EXERCISE:
Retype each record exactly.

[Stored records]
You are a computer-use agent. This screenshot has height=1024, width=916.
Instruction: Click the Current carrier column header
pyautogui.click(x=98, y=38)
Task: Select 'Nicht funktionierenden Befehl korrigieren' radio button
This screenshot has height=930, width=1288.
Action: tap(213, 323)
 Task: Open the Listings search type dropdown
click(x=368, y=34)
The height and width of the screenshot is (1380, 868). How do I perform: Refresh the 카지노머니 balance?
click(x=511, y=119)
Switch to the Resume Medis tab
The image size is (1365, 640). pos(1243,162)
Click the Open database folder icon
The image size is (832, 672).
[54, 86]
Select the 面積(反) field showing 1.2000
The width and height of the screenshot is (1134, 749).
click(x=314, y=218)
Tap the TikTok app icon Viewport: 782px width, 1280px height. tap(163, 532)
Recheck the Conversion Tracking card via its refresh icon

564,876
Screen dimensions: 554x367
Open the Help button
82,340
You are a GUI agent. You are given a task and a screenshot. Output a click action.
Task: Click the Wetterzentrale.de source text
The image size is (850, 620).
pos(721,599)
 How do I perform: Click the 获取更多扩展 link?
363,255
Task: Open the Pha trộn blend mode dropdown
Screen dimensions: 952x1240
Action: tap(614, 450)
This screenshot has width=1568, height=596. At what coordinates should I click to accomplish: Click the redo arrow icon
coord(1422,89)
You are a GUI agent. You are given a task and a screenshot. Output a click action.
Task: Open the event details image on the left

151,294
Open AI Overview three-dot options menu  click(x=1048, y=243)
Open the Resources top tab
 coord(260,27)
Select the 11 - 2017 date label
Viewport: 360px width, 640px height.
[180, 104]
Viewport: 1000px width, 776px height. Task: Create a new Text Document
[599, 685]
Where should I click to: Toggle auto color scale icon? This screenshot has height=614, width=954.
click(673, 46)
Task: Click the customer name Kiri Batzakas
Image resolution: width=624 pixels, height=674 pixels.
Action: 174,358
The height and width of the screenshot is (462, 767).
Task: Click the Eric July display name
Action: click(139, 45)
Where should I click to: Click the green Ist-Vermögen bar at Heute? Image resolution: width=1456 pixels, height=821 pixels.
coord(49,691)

PROBLEM SOLUTION:
You are a computer-use agent. This screenshot has height=1024, width=916.
Instruction: Click the Current carrier column header
pyautogui.click(x=98, y=38)
Task: Select 'Nicht funktionierenden Befehl korrigieren' radio button
This screenshot has height=930, width=1288.
Action: tap(213, 323)
 Task: Open the Listings search type dropdown
click(x=368, y=34)
The height and width of the screenshot is (1380, 868). How do I perform: Refresh the 카지노머니 balance?
click(x=511, y=119)
Switch to the Resume Medis tab
The image size is (1365, 640). pos(1243,162)
Click the Open database folder icon
The image size is (832, 672).
[54, 86]
Select the 面積(反) field showing 1.2000
The width and height of the screenshot is (1134, 749).
click(x=314, y=218)
Tap the TikTok app icon Viewport: 782px width, 1280px height. tap(163, 532)
Recheck the Conversion Tracking card via its refresh icon

564,876
Screen dimensions: 554x367
Open the Help button
82,340
You are a GUI agent. You are given a task and a screenshot. Output a click action.
Task: Click the Wetterzentrale.de source text
The image size is (850, 620).
pos(721,599)
 How do I perform: Click the 获取更多扩展 link?
363,255
Task: Open the Pha trộn blend mode dropdown
Screen dimensions: 952x1240
Action: tap(614, 450)
This screenshot has width=1568, height=596. At what coordinates should I click to accomplish: Click the redo arrow icon
coord(1422,89)
You are a GUI agent. You are given a task and a screenshot. Output a click action.
Task: Open the event details image on the left

151,294
Open AI Overview three-dot options menu  click(x=1048, y=243)
Open the Resources top tab
 coord(260,27)
Select the 11 - 2017 date label
Viewport: 360px width, 640px height.
[180, 104]
Viewport: 1000px width, 776px height. Task: Create a new Text Document
[599, 685]
Where should I click to: Toggle auto color scale icon? This screenshot has height=614, width=954.
click(673, 46)
Task: Click the customer name Kiri Batzakas
Image resolution: width=624 pixels, height=674 pixels.
Action: 174,358
The height and width of the screenshot is (462, 767).
Task: Click the Eric July display name
Action: click(139, 45)
Where should I click to: Click the green Ist-Vermögen bar at Heute? Image resolution: width=1456 pixels, height=821 pixels.
coord(49,691)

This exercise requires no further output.